◆ **What the task asks**: Set down each line from the line holding "Where should I" to the last line of the entries below, exactly, with both ends included and without pictures.

[[ Listed entries open ]]

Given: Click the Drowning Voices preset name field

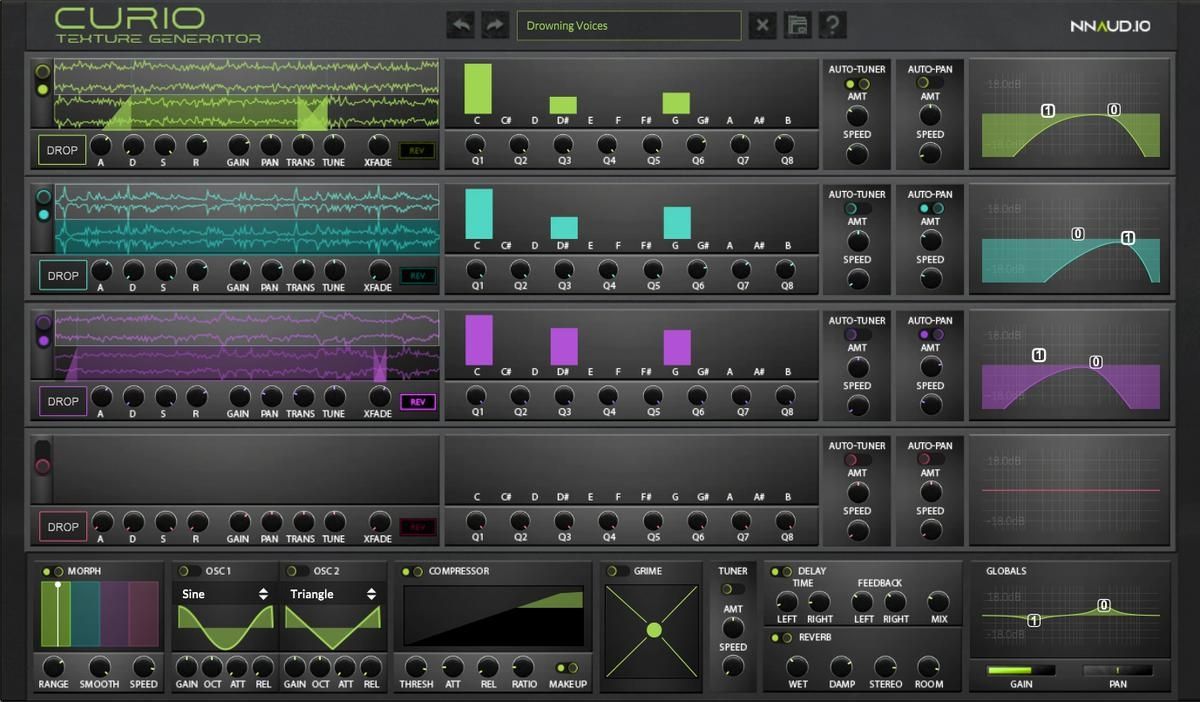Looking at the screenshot, I should click(x=628, y=26).
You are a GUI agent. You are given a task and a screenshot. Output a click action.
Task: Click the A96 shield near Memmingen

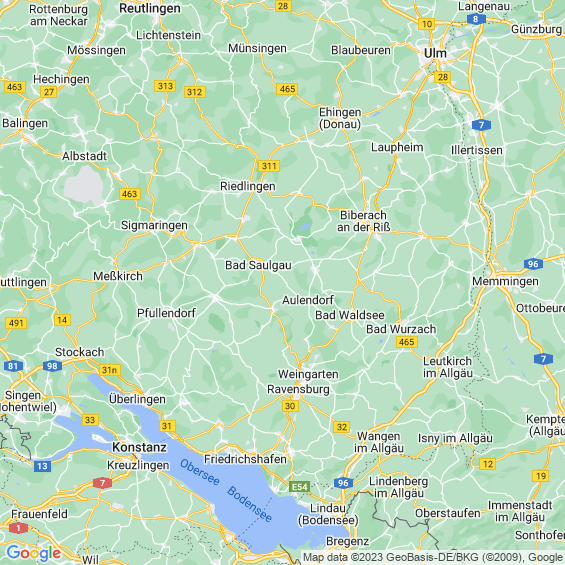click(533, 264)
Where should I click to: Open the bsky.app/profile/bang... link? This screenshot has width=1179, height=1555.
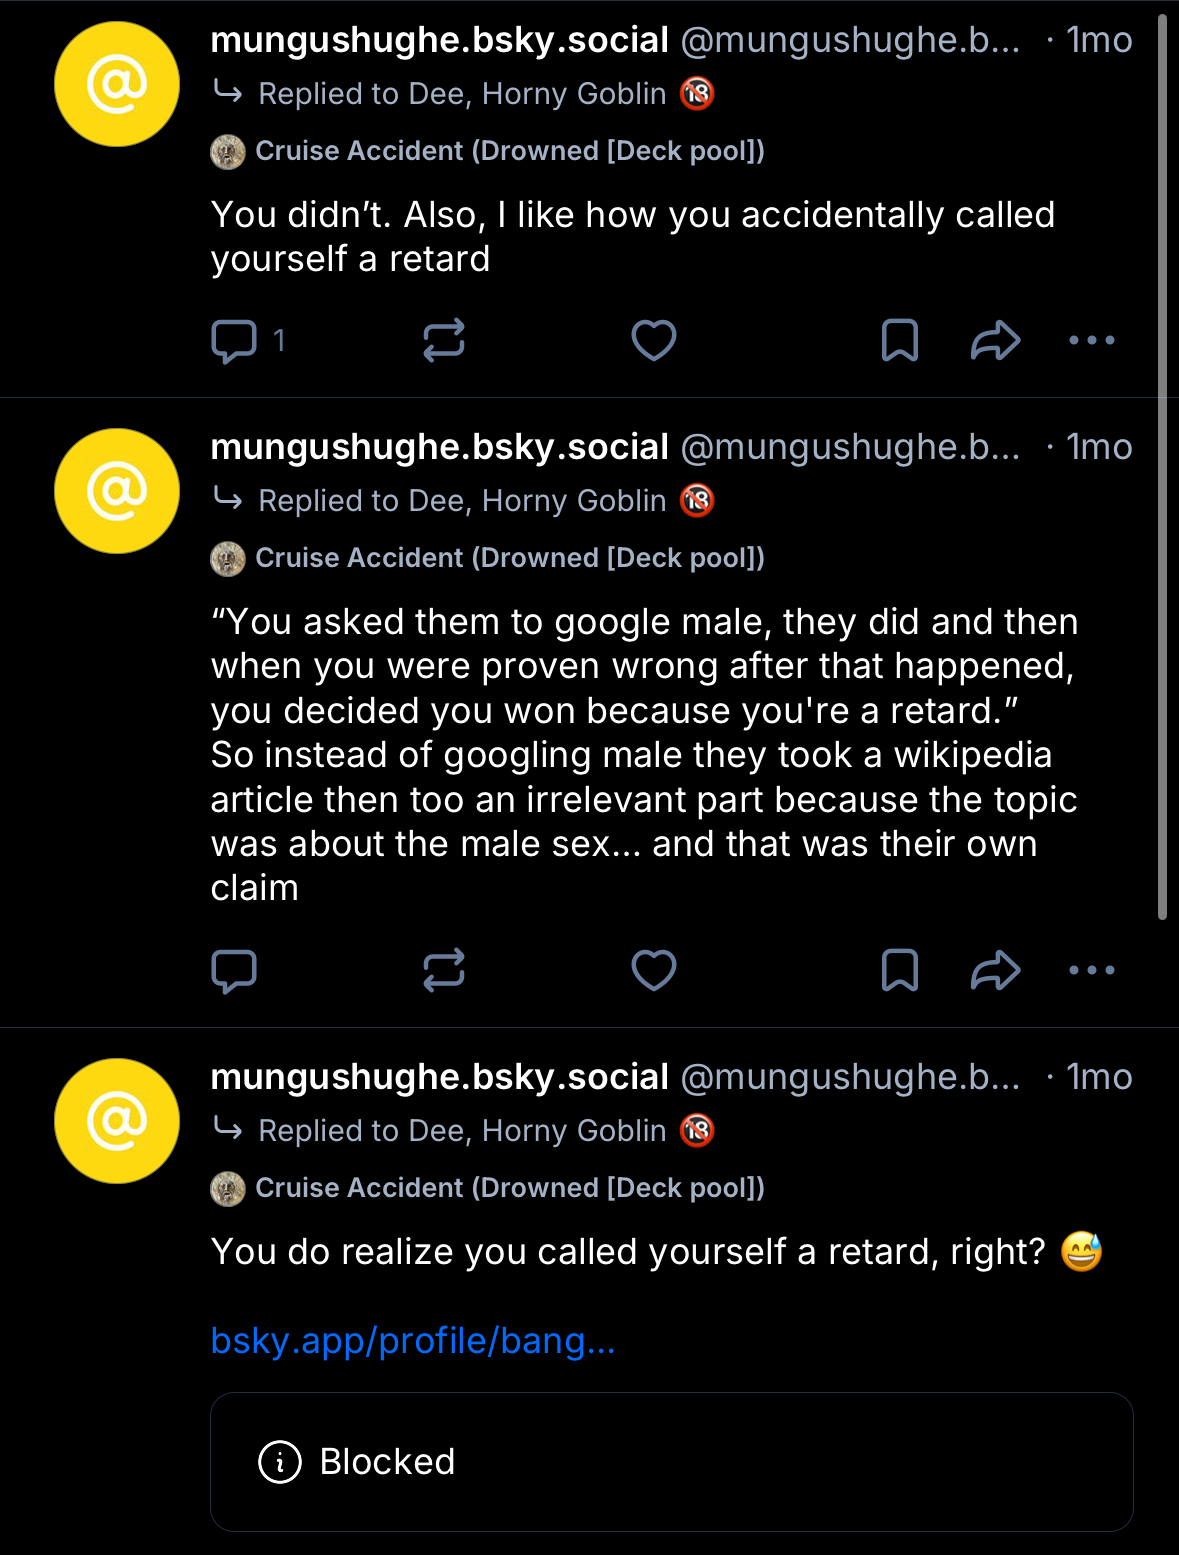click(413, 1341)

[[ Listed entries closed ]]

◆ **Solution for this task**:
Where should I click to: Open the bsky.app/profile/bang... link? This screenshot has width=1179, height=1555.
click(413, 1341)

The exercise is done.